In reality, this talk is about everything else you should consider when building a device using the Zephyr Real Time Operating System (RTOS). Alvaro goes through the many layers and considerations when architecting large scale Internet of Things (IoT) deployment, from the servers, to the apps, to how devices are communicating back to the cloud, and yes, all the way down to the code put onto the end device.
Top Down Design
Most IoT users first experience a device not from holding the hardware in their hand and seeing it do some particular action. Instead, users rely on things like Dashboards and Applications. The physical device is often hidden from the end user, at least inside an enclosure, and sometimes entirely (as in the case of something like a home monitor in your attic).
It’s important to start by mapping your data model, often before you even start your first schematic. What will your device do? How will it be accessed hierarchically? What other elements are part of the system or will be in the future?
Also important, you should follow the ownership of both the physical device and that device’s output data all the way up the chain back to the user. How will a user claim a device belongs to them? How will you organize the various levels of permission required? What kind of questions will your users seek to answer with the end device or with the entire fleet? (ie. “Do any vehicles in the fleet have low battery?”)
Who is in charge here?
After you have considered how you will configure your database and what the end user will see when they are interacting with data, you should move on to access levels and which parts of the system are accessible by different individuals. This may include access to the end application, but should also include access control to the configuration components of the system. You don’t want your end users to be able to access your device management console, even if they are the ultimate owner of the device. Instead, you will want to provision the devices so you know the unique identifiers of the end-device, and then assign that and the access level to the user.
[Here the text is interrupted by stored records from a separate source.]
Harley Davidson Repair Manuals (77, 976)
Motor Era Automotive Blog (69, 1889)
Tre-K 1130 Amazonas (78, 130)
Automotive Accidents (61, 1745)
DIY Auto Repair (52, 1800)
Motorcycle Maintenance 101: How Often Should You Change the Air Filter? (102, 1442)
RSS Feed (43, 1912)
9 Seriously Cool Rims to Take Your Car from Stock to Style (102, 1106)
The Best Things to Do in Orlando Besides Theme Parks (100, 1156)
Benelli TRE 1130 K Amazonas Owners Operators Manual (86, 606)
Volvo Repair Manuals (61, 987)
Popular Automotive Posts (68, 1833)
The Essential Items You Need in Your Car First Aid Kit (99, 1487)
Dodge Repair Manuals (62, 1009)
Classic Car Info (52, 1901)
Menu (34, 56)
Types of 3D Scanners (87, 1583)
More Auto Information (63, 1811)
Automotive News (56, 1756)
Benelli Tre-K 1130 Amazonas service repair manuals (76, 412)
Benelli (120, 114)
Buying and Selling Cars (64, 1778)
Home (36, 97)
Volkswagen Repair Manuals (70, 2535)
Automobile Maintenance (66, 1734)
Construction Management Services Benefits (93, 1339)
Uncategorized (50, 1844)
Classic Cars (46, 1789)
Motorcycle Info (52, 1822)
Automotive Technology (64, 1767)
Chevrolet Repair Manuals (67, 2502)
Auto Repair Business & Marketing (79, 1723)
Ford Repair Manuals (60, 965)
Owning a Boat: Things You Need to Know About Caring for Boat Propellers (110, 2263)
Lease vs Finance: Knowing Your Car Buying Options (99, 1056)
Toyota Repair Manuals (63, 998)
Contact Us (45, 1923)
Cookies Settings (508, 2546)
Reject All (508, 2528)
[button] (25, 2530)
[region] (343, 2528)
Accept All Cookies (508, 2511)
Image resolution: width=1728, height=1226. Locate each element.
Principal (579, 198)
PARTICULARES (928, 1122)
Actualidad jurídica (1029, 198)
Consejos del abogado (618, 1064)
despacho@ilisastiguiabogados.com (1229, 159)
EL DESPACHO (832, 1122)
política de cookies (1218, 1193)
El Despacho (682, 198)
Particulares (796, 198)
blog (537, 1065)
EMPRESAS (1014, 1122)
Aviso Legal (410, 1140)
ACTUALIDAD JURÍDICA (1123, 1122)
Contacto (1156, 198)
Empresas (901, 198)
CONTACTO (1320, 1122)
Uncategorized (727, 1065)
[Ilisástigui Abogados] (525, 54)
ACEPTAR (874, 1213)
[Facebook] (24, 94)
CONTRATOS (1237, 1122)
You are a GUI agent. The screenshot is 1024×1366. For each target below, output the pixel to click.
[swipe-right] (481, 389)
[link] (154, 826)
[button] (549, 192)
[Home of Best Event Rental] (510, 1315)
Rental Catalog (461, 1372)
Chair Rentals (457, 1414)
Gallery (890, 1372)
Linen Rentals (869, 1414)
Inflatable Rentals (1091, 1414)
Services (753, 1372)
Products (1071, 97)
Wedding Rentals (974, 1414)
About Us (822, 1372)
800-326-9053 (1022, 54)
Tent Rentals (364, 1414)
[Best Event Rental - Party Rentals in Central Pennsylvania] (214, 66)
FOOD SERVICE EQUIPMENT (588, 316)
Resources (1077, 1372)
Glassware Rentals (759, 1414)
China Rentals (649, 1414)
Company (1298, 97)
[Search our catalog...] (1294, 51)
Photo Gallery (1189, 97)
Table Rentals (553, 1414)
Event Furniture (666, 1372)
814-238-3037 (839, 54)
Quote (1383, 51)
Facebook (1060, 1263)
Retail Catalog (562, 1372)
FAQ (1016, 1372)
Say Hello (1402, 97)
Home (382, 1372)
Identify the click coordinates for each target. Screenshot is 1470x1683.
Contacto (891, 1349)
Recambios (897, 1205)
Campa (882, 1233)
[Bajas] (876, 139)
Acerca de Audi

Additional layers required for a realistic IoT deployment
As you continue to move “down the stack” from Applications all the way to the hardware, there is still a good chunk of Cloud in between. You’ll want to make sure you at least understand all of the elements you’ll likely want in your design, including:
- Device management
- Device state and configuration
- Bidirectional command and control
- Time-series data and events
Connecting to the network
We’re almost down at the device itself, but the connection to the network is another key consideration before we get there. Not just the method of connection (which ultimately relies on the hardware), but also the protocol and the pathways of each packet coming back. In Golioth’s case, we default to CoAP, which is a lower overhead, UDP based protocol. All of our device SDKs include support to make it easy to talk to CoAP endpoints on the Golioth servers. As Alvaro mentioned in his talk, and as our SDKs also feature, encoding can help to shrink messages even further, using things like protobuf, JSON, and CBOR.
Finally the hardware
By this point in the room, we were squarely back into the realm of expertise of Zephyr developers, though many now had a greater appreciation of all the other things required for IoT systems. Alvaro mentioned how some of the interaction of the connectivity on-device in Zephyr could affect your decision making further up the stack. This talk to a packed room showed developers how to plot out a successful IoT deployment beyond the limits of the hardware, and to think about IoT systems from the hardware, all the way up to the end user.